• **Task directions**
Would you print the records below from the first line through the line containing "děti (716, 468)", skipping the pictures?

• **The records**
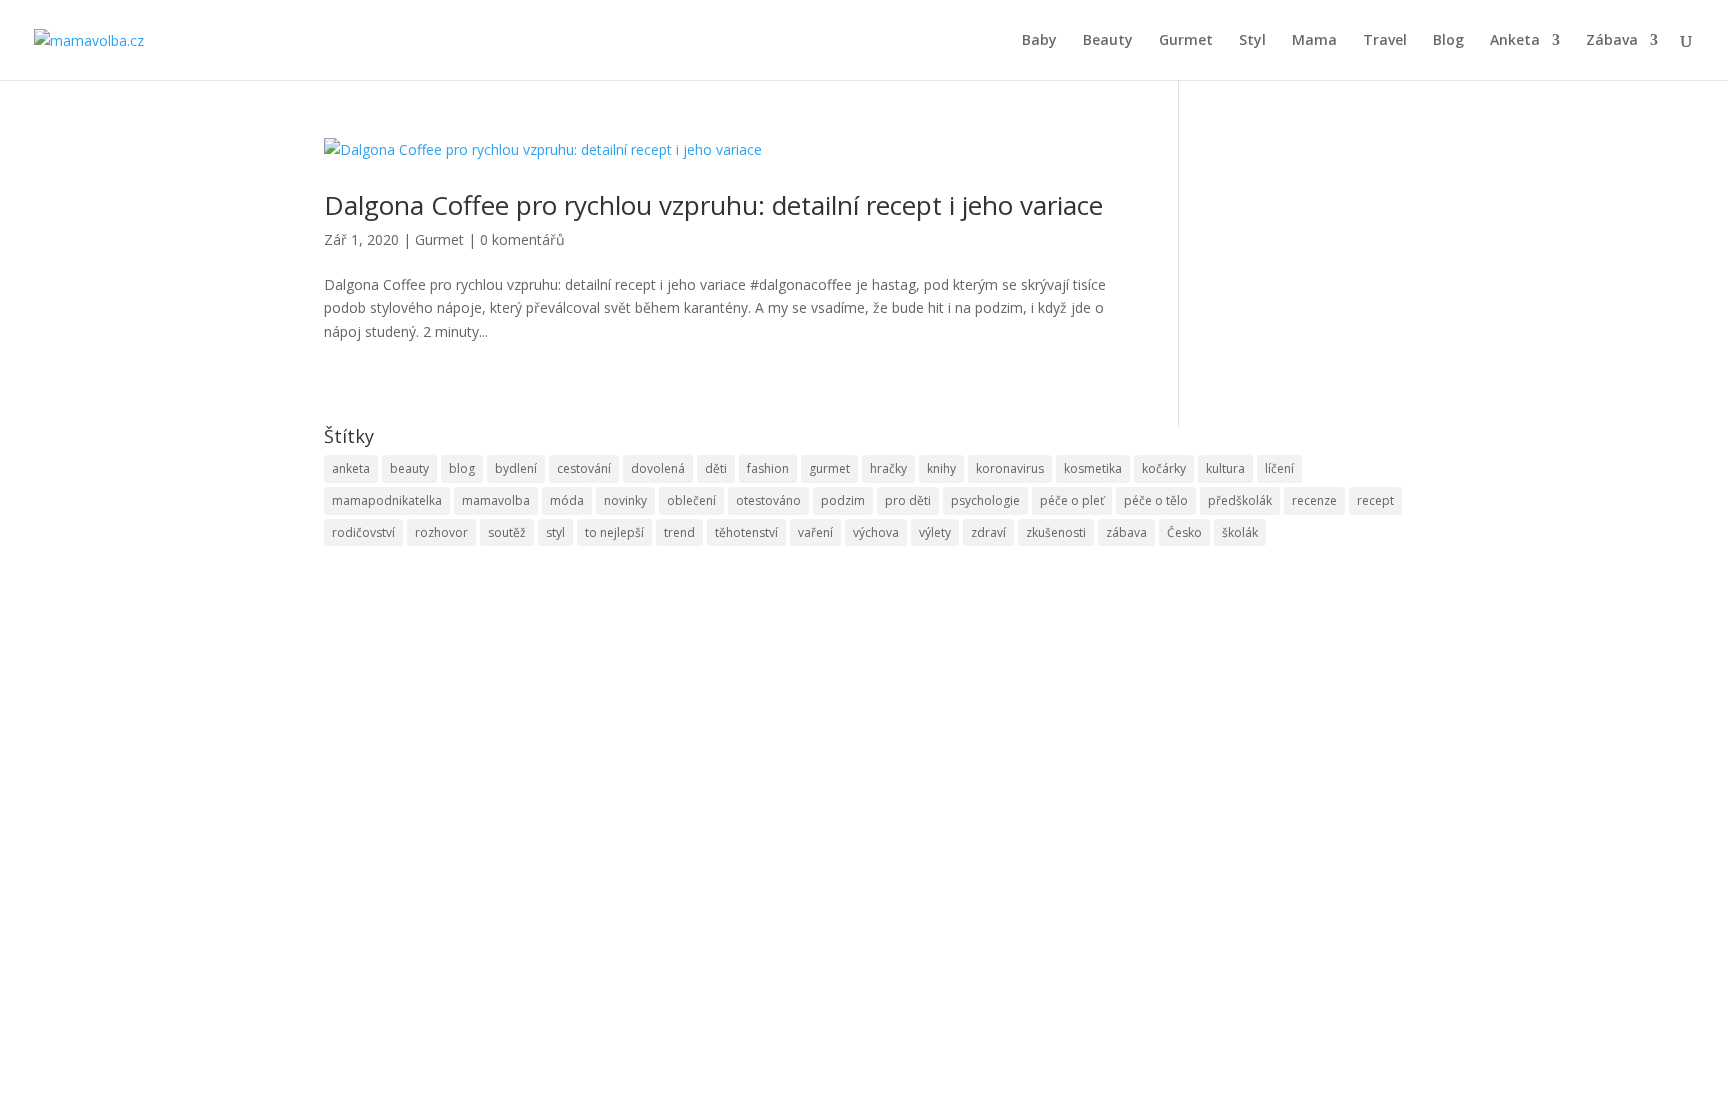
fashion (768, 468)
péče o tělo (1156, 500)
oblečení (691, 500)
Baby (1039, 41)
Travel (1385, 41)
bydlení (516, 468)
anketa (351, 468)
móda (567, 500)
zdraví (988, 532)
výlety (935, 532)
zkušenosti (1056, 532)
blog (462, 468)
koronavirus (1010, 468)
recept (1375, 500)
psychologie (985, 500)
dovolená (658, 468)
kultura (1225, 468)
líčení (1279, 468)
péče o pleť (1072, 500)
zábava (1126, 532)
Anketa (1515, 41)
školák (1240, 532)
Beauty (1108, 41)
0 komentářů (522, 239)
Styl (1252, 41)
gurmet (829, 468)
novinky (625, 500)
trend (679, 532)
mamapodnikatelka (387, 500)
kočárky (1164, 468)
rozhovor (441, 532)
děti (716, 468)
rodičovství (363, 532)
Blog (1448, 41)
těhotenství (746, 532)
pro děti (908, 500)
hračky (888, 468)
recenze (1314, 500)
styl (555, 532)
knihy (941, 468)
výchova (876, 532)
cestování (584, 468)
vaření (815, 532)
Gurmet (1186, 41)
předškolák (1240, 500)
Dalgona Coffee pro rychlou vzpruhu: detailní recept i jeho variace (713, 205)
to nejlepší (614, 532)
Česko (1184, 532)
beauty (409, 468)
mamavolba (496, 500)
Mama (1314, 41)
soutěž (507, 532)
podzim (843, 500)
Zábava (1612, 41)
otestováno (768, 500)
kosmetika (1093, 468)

• **Result for this exercise**
fashion (768, 468)
péče o tělo (1156, 500)
oblečení (691, 500)
Baby (1039, 41)
Travel (1385, 41)
bydlení (516, 468)
anketa (351, 468)
móda (567, 500)
zdraví (988, 532)
výlety (935, 532)
zkušenosti (1056, 532)
blog (462, 468)
koronavirus (1010, 468)
recept (1375, 500)
psychologie (985, 500)
dovolená (658, 468)
kultura (1225, 468)
líčení (1279, 468)
péče o pleť (1072, 500)
zábava (1126, 532)
Anketa (1515, 41)
školák (1240, 532)
Beauty (1108, 41)
0 komentářů (522, 239)
Styl (1252, 41)
gurmet (829, 468)
novinky (625, 500)
trend (679, 532)
mamapodnikatelka (387, 500)
kočárky (1164, 468)
rozhovor (441, 532)
děti (716, 468)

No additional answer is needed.